Pernyataan itu sekaligus membantah anggapan bahwa pemerintah sedang mencoba menghidupkan kembali nuansa pemerintahan militeristik lewat revisi Undang-Undang TNI. Menurut Prabowo, perubahan itu hanya menyangkut satu hal: penyesuaian usia pensiun agar para prajurit bisa bekerja lebih efektif.
“Jadi menurut saya, ini seharusnya bukan isu besar. Is a non-issue. Rakyat juga tahu kok,” katanya santai.
Sebagai mantan Jenderal dan tokoh militer yang kini memimpin negara, Prabowo mengingatkan publik bahwa justru dirinya termasuk tokoh yang mendorong TNI kembali ke barak pasca-reformasi.
“Yang bawa kembali TNI ke barak itu siapa? Ya kami sendiri, para pemimpin TNI waktu itu. Pak Wiranto, Pak SBY, Pak Agus Wirahadikusuma. Dan saya juga. Saya yang bilang pertama: civilian supremacy!” tegasnya.

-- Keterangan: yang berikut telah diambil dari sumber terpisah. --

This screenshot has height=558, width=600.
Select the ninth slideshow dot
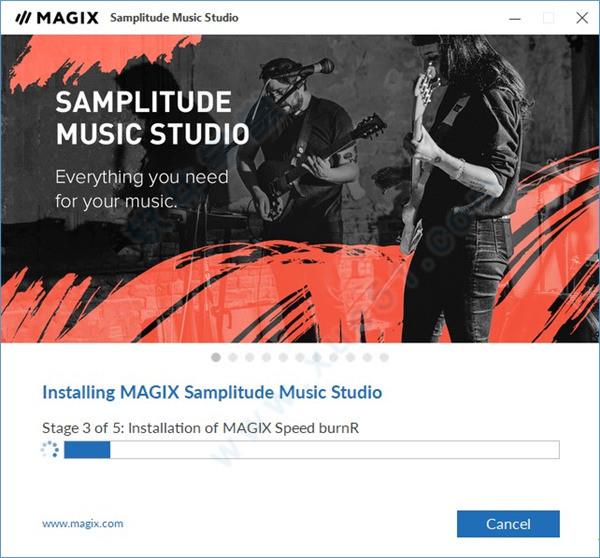(x=351, y=357)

Ia juga mengingat kembali momen saat diberhentikan oleh Presiden BJ Habibie dari jabatan militer. “Saya tunduk. Saya hormat. Padahal saya pegang pasukan terbanyak waktu itu. Tapi saya patuh. Karena saya percaya pada kepemimpinan sipil.”
Prabowo menilai, kepercayaan publik terhadap TNI selama ini tetap tinggi, sebagaimana tercermin dalam berbagai survei nasional. Karena itu, baginya, tuduhan soal upaya militerisasi hanyalah kekhawatiran yang tidak berdasar.
Melalui pernyataan terbuka ini, Presiden Prabowo ingin memastikan bahwa arah kebijakan pertahanan nasional tetap sejalan dengan prinsip reformasi dimana sipil memimpin, militer mendukung. Dan dirinya, katanya, akan tetap tegak memegang prinsip itu.